Case: ITO Vs Mohinder Pal Singla (ITAT Chandigarh)
Appeal No. ITA No. 606/CHD/2019
Authority: ITAT Chandigarh
Order passed on: 14.06.2022
During the course of assessment, the AO noted that the assessee had raised unsecured loans amounting to Rs. 2,11,37,381 of which Rs. 1,12,37,381 had been raised from M/s Aadi Krishna Agro Foods, Sunam, and Rs. 99,00,000 had been raised from M/s Track Tech Engineering Ludhiana. In the assessment year 2012-13, these amounts were shown under ‘sundry creditors’, subsequently due to some mistake, these amounts were shown as ‘unsecured loans’. The AO issued notice proposing to add back the amount of Rs. 2,11,37,381.
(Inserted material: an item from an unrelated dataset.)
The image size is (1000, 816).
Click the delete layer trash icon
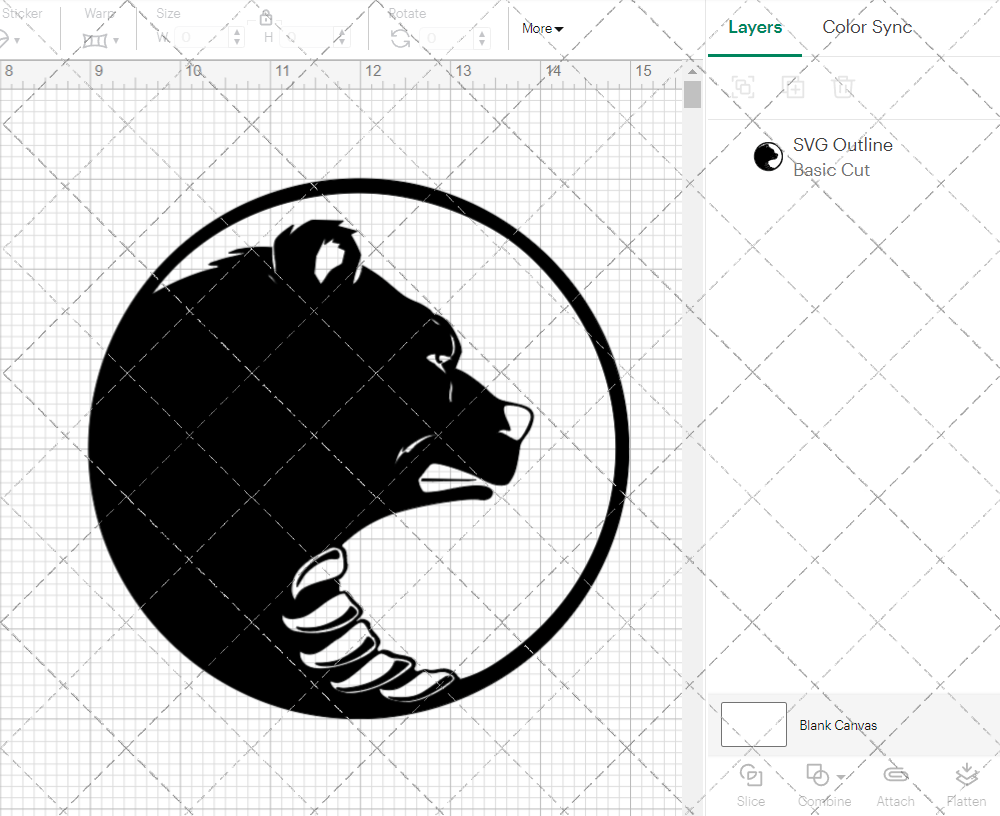(844, 87)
The assessee carried the matter before the Ld. First Appellate Authority challenging the addition. There was a delay in filing the appeal before the Ld. CIT(A) because it was the contention of the assessee before the Ld. CIT(A) that the assessment order had not been served upon him neither at the address as per the PAN data base nor at the address as appearing in return of income. The Ld. CIT(A) condoned the delay in filing the appeal before him and also allowed the appeal of the assessee on merits.
The Revenue Department has approached this Tribunal against the condonation of delay by the Ld. CIT(A) and against the deletion of impugned addition on merits.
The ITAT held that since the Department could not bring any document or evidence on record to establish that these findings of the Ld. CIT(A) regarding non-service of assessment order were perverse the appeal stands dismissed. The Department is merely trying to grab at straws to somehow make a case that the condonation of delay being bad in law would nullify the First Appellate Order on the merits of the case.
Further, the assessee had not debited the aforesaid liability to its Profit and Loss account in any of the earlier years (admitted by the AO at Pg-7 and by Ld. CIT(A) at pg-9) and thus, the question of receiving any benefit, allowance or deduction by the assessee in earlier years, as specified in (i) above, has not been fulfilled in the instant case and, therefore, there lies no application of section 41 (1) in the instant case. Further, the assessee had also not received any benefit either in cash or otherwise during the relevant year. In fact, the said sum will decrease the cash inflows of the assessee in the subsequent years. The assessee has not written back the liability during the relevant year and the said liability continued to appear as the closing liability and has been carried forward to next year.
Therefore, it can be said that both the conditions needed for the application of section 41(1) of the Act have not been fulfilled in the instant case and, therefore, the addition made under section 41(1) of the Act would have no legs to stand and has been rightly deleted by the Ld. CIT(A).
The appeal of department stands dismissed.